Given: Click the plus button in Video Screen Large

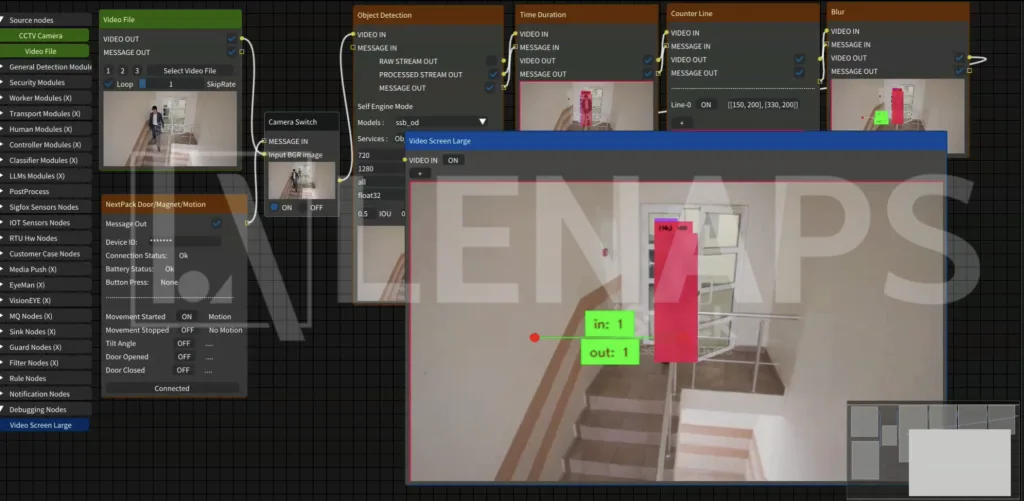Looking at the screenshot, I should (420, 173).
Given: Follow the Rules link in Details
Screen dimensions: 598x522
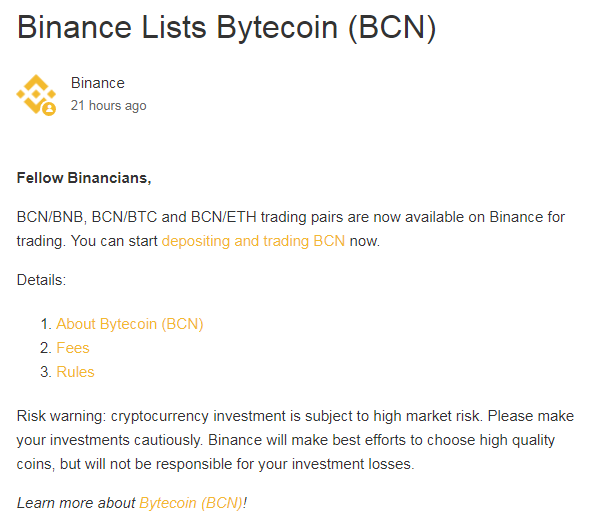Looking at the screenshot, I should [75, 372].
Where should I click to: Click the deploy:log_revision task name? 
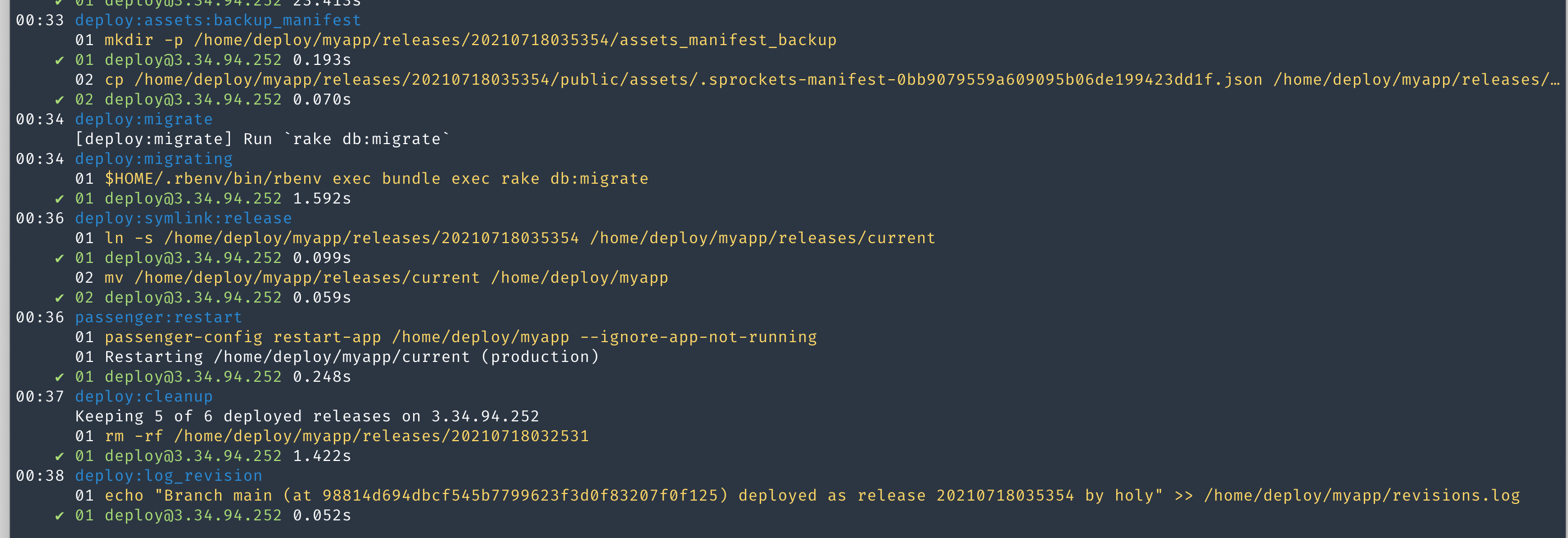(168, 476)
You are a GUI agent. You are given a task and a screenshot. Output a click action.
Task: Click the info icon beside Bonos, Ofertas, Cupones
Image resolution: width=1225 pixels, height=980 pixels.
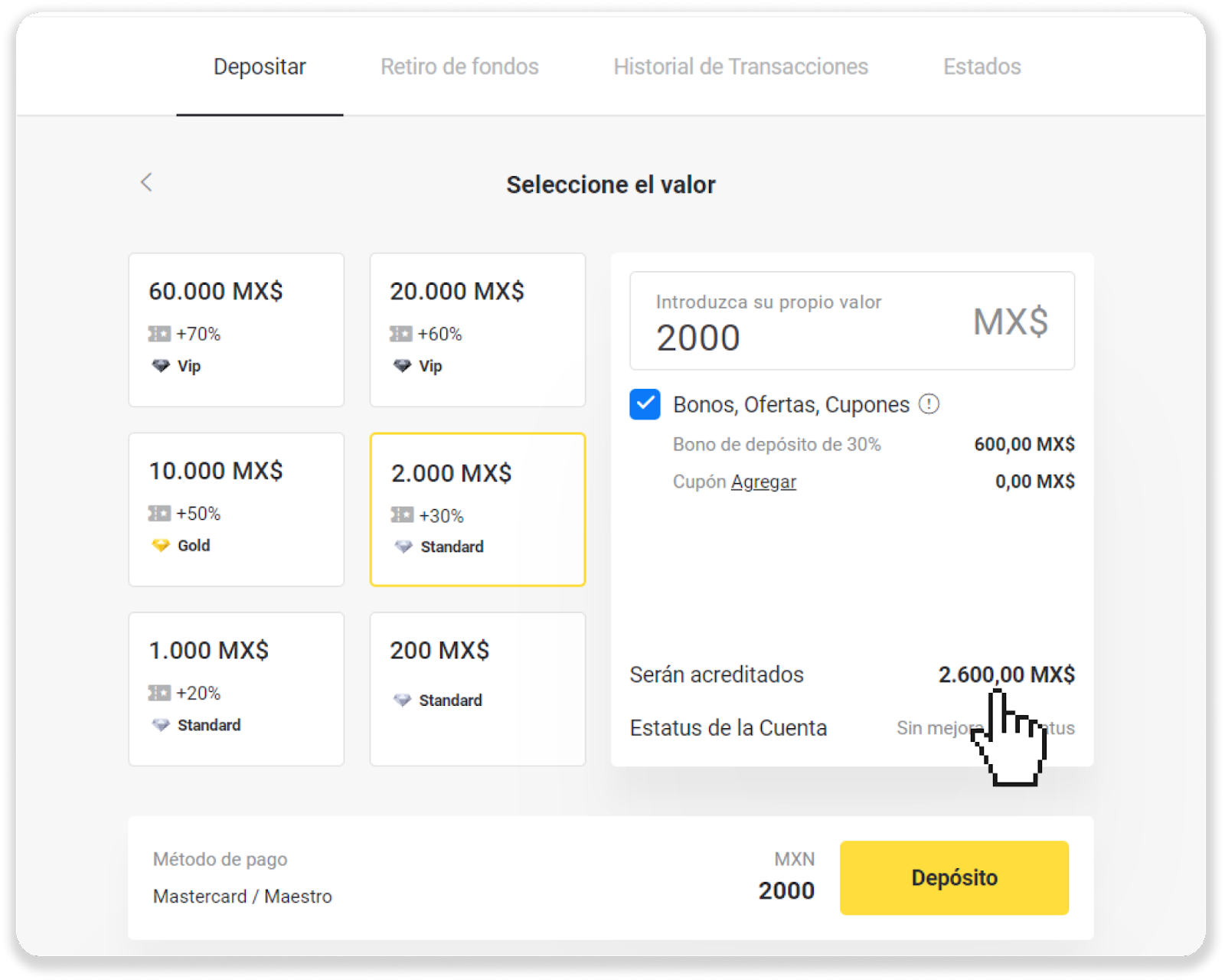(x=929, y=404)
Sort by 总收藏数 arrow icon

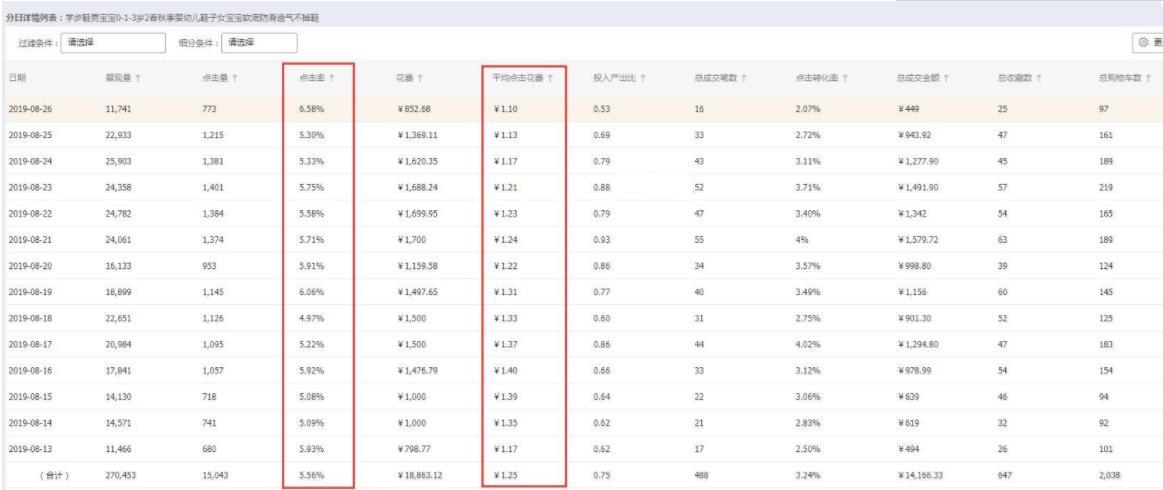[x=1037, y=77]
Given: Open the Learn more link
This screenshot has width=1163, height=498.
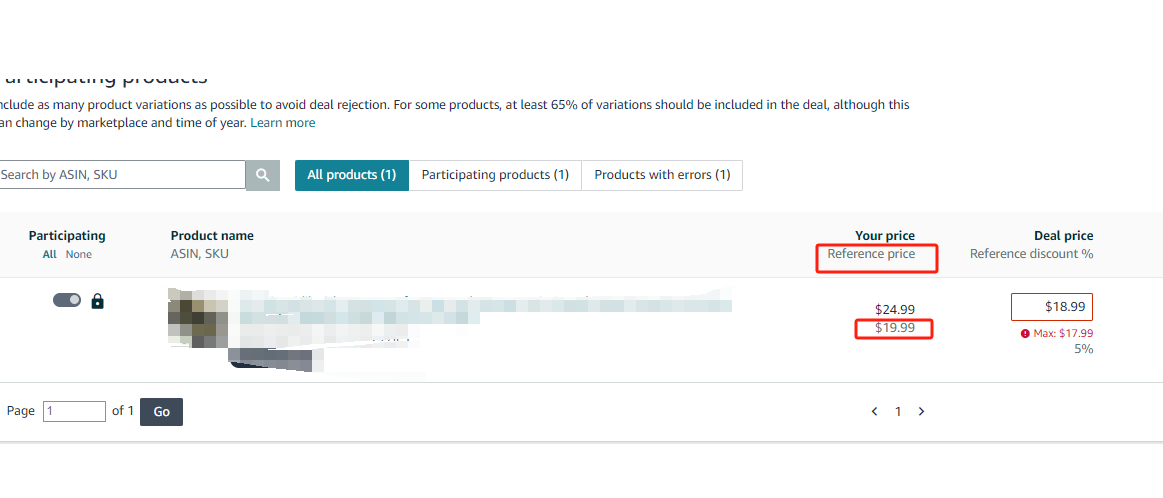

[YANG DIKERJAKAN]:
Tolong tulis ulang semua baris dari seluruh item di atas menjadi daftar bernomor tanpa baris kosong. Jangan sertakan gambar dalam jawaban.

[JAWABAN TUGAS]:
1. Given: Click the plus button in Video Screen Large
2. Looking at the screenshot, I should (420, 173).
3. Given: Follow the Rules link in Details
4. Screen dimensions: 598x522
5. Looking at the screenshot, I should [75, 372].
6. Where should I click to: Click the deploy:log_revision task name? 
7. (168, 476)
8. You are a GUI agent. You are given a task and a screenshot. Output a click action.
9. Task: Click the info icon beside Bonos, Ofertas, Cupones
10. Image resolution: width=1225 pixels, height=980 pixels.
11. (x=929, y=404)
12. Sort by 总收藏数 arrow icon
13. [x=1037, y=77]
14. Given: Open the Learn more link
15. This screenshot has width=1163, height=498.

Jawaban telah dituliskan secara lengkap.